/jsonslice

json slicer

Primary LanguageGoMIT LicenseMIT

Build Status Go Report Card GoDoc

JSON Slice

What is it?

JSON Slice is a Go package which allows to execute fast jsonpath queries without unmarshalling the whole data.

Sometimes you need to get a single value from incoming json using jsonpath, for example to route data accordingly or so. To do that you must unmarshall the whole data into interface{} struct and then apply some jsonpath library to it, only to get just a tiny little value. What a waste of resourses! Well, now there's jsonslice.

Simply call jsonslice.Get on your raw json data to slice out just the part you need.
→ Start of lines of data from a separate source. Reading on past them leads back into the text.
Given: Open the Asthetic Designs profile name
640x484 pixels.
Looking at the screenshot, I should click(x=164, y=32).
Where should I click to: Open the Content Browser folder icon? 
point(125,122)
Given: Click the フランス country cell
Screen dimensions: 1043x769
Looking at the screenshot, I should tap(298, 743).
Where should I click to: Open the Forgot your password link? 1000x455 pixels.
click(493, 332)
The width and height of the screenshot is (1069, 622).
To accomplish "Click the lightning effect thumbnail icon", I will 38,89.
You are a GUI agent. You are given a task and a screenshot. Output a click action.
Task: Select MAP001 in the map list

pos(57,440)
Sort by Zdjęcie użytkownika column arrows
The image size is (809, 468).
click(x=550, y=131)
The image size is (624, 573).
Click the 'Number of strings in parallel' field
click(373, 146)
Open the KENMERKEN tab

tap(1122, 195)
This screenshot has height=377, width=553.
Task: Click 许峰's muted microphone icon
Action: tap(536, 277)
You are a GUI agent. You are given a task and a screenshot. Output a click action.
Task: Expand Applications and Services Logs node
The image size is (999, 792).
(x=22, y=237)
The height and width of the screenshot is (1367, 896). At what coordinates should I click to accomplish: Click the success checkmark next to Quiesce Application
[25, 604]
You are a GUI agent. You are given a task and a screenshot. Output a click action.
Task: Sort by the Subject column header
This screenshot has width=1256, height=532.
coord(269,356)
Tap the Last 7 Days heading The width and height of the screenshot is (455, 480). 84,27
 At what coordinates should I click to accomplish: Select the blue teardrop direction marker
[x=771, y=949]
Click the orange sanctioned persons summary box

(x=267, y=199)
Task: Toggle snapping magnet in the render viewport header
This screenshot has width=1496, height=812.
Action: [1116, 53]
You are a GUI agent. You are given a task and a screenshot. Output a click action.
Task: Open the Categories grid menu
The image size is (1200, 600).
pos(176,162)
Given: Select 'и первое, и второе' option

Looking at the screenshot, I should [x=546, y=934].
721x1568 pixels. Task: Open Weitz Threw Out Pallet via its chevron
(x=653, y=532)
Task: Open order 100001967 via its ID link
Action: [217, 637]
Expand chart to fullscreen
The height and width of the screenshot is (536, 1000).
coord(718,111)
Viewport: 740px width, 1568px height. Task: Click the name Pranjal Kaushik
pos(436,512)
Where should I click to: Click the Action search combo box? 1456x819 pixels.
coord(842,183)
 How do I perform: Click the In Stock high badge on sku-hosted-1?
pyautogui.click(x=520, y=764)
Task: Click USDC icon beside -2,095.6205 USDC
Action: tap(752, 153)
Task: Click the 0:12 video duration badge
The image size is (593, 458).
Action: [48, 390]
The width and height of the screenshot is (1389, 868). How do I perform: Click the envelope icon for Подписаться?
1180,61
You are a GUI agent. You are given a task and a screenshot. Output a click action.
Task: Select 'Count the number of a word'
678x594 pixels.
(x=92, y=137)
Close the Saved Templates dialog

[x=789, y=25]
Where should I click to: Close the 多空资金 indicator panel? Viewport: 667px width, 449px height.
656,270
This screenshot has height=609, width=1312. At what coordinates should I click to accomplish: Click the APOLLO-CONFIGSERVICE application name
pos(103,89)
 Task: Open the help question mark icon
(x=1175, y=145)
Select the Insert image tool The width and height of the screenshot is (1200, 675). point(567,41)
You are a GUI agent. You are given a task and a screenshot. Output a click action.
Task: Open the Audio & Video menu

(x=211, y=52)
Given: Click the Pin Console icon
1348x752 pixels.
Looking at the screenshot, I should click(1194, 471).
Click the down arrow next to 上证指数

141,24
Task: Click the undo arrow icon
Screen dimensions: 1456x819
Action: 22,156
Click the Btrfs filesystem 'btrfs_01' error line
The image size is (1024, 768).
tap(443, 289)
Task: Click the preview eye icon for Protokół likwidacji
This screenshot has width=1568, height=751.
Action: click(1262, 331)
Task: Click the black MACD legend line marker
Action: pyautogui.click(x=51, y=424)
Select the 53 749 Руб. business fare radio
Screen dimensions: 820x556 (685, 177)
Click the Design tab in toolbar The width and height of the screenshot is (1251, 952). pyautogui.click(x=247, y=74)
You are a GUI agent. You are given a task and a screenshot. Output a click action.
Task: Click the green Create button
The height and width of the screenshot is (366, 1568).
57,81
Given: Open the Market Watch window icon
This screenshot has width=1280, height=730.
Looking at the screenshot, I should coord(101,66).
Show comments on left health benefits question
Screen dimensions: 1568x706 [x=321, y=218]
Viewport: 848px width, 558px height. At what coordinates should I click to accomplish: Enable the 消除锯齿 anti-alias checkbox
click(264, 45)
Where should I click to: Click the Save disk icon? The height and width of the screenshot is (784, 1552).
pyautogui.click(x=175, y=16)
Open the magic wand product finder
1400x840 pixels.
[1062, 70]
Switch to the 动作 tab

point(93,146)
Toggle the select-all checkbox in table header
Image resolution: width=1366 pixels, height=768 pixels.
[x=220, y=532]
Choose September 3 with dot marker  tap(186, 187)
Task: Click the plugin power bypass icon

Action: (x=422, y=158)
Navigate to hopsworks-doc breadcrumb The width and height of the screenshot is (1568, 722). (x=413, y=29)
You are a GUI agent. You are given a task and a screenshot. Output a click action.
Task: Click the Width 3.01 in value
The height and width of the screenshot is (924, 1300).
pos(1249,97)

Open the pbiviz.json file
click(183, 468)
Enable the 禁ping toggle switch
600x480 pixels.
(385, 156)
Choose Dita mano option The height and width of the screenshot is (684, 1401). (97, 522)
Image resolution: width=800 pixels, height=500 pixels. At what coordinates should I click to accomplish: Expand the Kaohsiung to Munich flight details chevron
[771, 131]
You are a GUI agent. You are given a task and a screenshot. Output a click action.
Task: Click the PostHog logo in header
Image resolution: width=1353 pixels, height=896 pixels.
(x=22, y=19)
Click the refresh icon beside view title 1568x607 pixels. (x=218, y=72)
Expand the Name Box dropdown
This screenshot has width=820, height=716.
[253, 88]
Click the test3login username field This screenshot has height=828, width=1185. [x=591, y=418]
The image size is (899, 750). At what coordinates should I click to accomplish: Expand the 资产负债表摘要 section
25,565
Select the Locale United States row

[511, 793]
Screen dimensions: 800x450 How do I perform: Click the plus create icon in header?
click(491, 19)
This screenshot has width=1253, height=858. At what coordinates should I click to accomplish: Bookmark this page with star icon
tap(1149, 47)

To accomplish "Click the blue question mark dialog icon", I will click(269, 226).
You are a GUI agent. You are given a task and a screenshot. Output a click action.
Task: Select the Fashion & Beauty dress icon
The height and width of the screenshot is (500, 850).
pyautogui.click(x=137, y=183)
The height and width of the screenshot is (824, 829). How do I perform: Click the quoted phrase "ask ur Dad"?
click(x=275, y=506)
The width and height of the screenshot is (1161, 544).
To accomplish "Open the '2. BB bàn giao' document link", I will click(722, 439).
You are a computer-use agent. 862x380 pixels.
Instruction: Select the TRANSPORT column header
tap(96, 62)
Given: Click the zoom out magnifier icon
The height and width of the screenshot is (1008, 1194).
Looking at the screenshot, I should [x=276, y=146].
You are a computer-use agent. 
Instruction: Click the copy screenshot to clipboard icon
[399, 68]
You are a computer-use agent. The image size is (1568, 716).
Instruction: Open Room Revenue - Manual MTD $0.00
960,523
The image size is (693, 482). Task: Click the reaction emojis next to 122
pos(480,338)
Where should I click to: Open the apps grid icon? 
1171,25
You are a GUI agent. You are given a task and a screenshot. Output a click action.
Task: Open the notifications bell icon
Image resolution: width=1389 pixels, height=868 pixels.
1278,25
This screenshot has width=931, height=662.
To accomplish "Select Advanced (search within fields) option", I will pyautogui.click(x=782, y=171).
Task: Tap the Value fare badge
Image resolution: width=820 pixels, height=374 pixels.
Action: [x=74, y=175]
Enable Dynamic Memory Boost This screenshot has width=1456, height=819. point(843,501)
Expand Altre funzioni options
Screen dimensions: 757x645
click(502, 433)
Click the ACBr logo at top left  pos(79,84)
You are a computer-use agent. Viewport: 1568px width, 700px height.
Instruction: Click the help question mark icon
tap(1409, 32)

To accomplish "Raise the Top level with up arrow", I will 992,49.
The []byte received can then be unmarshalled into a struct or used as it is.

Getting started

1. install

$ go get github.com/bhmj/jsonslice

2. use it

import "github.com/bhmj/jsonslice"
import "fmt"

func main() {
    var data = []byte(`
    { "sku": [ 
        { "id": 1, "name": "Bicycle", "price": 160, "extras": [ "flashlight", "pump" ] },
        { "id": 2, "name": "Scooter", "price": 280, "extras": [ "helmet", "gloves", "spare wheel" ] }
      ]
    } `)

    a, _ := jsonslice.Get(data, "$.sku[0].price")
    b, _ := jsonslice.Get(data, "$.sku[1].extras.count()")
    c, _ := jsonslice.Get(data, "$.sku[?(@.price > 200)].name")
    d, _ := jsonslice.Get(data, "$.sku[?(@.extras.count() < 3)].name")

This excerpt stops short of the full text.